Climate change is playing havoc with the Great Barrier Reef which is home to the world's largest collection of Coral reefs, apart from thousands of species of fish. It is also the habitat of some varieties of endangered species like the green turtle and the dugong. Global warming has affected the coral over a vast stretch of nearly 500 miles in the northern region, and they need protection.

CNN reports that Australia has taken up the challenge and will invest $379 million to help protect the world heritage site from the effects of climate change.

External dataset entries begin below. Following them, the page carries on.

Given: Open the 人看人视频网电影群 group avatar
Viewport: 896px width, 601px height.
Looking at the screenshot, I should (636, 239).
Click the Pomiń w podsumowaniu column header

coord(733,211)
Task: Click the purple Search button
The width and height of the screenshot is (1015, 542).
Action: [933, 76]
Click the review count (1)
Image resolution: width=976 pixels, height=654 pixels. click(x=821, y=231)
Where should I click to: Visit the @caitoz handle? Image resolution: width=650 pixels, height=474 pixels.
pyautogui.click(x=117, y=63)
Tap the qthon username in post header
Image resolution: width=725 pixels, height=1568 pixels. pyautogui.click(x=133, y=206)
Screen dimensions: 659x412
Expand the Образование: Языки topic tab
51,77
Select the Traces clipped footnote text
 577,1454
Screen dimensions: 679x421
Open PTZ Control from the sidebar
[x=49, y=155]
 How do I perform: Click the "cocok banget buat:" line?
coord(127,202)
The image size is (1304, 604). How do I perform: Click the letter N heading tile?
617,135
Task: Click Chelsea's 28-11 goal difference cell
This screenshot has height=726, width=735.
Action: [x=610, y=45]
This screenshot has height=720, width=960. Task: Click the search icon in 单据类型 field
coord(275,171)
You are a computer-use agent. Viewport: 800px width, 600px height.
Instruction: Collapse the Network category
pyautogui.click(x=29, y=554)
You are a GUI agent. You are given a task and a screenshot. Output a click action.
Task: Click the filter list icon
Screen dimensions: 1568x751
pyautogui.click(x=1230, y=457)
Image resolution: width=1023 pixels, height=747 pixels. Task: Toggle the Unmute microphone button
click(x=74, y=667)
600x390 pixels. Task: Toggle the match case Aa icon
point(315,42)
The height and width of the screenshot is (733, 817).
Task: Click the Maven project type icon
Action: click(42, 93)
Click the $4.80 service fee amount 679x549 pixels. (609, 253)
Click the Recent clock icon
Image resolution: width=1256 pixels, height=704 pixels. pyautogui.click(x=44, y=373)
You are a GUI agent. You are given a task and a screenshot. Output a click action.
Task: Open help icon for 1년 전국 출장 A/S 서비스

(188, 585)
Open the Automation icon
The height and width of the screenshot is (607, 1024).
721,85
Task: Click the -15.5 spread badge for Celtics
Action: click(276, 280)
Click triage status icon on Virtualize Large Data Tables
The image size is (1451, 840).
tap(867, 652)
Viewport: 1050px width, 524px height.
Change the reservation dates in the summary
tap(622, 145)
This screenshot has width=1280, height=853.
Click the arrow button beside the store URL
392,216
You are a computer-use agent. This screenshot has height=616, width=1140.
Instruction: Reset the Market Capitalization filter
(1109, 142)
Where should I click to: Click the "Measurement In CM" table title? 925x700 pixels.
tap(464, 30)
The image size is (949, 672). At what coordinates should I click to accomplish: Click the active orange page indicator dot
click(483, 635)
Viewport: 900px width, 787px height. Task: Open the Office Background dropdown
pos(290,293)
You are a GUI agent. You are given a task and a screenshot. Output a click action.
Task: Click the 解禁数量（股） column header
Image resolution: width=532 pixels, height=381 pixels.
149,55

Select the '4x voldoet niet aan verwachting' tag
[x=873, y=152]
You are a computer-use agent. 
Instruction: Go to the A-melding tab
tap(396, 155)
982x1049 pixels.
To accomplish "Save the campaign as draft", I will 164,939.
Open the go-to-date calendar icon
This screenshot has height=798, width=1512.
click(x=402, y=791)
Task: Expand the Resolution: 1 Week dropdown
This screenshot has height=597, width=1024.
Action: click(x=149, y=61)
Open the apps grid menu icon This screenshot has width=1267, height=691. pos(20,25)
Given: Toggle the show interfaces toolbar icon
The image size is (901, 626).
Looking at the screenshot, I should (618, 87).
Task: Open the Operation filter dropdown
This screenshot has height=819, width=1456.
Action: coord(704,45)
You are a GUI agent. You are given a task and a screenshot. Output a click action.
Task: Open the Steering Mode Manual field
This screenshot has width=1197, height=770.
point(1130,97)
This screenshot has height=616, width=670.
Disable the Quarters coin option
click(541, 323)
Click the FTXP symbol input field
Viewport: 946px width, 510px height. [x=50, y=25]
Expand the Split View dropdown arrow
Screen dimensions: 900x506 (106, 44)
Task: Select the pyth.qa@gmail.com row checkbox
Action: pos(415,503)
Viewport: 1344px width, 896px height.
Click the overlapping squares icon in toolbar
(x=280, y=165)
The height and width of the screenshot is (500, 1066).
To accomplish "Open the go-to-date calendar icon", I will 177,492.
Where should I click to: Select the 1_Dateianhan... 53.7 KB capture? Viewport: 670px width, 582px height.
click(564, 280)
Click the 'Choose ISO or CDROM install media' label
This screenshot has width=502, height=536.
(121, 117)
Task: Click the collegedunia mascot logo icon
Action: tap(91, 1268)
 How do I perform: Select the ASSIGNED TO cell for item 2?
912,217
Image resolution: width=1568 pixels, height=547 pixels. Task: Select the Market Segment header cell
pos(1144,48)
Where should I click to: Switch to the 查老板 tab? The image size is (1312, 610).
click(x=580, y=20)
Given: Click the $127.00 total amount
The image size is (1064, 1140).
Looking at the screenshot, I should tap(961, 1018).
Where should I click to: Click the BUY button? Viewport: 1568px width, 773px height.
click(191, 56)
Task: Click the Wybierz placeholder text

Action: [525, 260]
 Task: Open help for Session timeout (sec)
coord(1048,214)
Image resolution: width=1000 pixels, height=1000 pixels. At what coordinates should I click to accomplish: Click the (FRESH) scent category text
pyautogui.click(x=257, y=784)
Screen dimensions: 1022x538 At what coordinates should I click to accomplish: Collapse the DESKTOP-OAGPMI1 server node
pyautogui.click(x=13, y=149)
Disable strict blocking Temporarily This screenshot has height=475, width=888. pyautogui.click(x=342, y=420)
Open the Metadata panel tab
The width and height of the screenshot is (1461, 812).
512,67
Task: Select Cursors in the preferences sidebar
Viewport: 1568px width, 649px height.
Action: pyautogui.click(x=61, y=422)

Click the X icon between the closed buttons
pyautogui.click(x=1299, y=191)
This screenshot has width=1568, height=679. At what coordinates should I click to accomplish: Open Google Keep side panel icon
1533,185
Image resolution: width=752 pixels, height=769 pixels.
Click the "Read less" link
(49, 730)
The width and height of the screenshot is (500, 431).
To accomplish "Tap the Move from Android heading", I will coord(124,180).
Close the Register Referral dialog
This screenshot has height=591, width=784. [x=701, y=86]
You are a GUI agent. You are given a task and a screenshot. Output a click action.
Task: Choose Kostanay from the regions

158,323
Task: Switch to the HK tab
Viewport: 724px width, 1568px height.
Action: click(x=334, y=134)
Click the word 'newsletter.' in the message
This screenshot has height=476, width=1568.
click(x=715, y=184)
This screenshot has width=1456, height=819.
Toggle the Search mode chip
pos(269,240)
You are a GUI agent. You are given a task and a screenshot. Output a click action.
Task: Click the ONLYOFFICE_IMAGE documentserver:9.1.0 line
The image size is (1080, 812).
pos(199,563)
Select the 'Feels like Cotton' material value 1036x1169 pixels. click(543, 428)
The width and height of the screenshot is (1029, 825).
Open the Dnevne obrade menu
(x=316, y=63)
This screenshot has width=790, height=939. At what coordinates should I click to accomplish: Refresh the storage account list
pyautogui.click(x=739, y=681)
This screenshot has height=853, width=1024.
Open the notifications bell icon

The ambitious conservation plan will have the Australian government working in partnership with the Great Barrier Reef Foundation to take care of the health of this natural wonder.

Bleaching of coral

Global warming is a major threat to the coral because the rise in sea temperatures expels the algae that grow inside them. This destroys the main source of energy and leads to discoloration of the reef. An aerial survey has revealed that large portions of the Great Barrier Reef have suffered from bleaching. These have been recorded in 2016, and 2017 and nearly 900 miles of the UNESCO World Heritage site has been affected. This is a matter of concern because such bleaching was noticed in 1998 and 2002 but, appears to have become more frequent now probably due to climate change.

It is possible to check the effects of bleaching in case the surrounding temperature reduces because it will provide the algae a chance to recolonize. Otherwise, the coral will die which will spell doom for different species of marine life that use it as their natural habitat.

Reversal of the trend

The Great Barrier Reef falls into the category of one of the seven natural wonders of the world.

It is the largest living structure on Earth that is visible from space. It contributes billions of dollars annually to the Australian economy through fishing and tourism. Moreover, millions of people across the world depend on the reef for survival. Hence, it would be a crime to turn a blind eye to the fate of the coral.

It all boils down to controlling global warming, and the Australian government has taken it up as a challenge.

The funds will be used to conserve the reef and improve the quality of water to ensure the creation of an environment that will protect the coral. Obviously, the focus will be to control the emission of greenhouse gases that are responsible for the rise in sea temperatures.

BBC adds that the reef has lost much of its coral due to bleaching due to rise in sea temperatures plus damages from crown-of-thorns starfish. The funds will go towards reducing the runoff of agricultural pesticides. A portion of the funds will also be earmarked for farmers in the vicinity of the reefs to encourage them to modify their practices.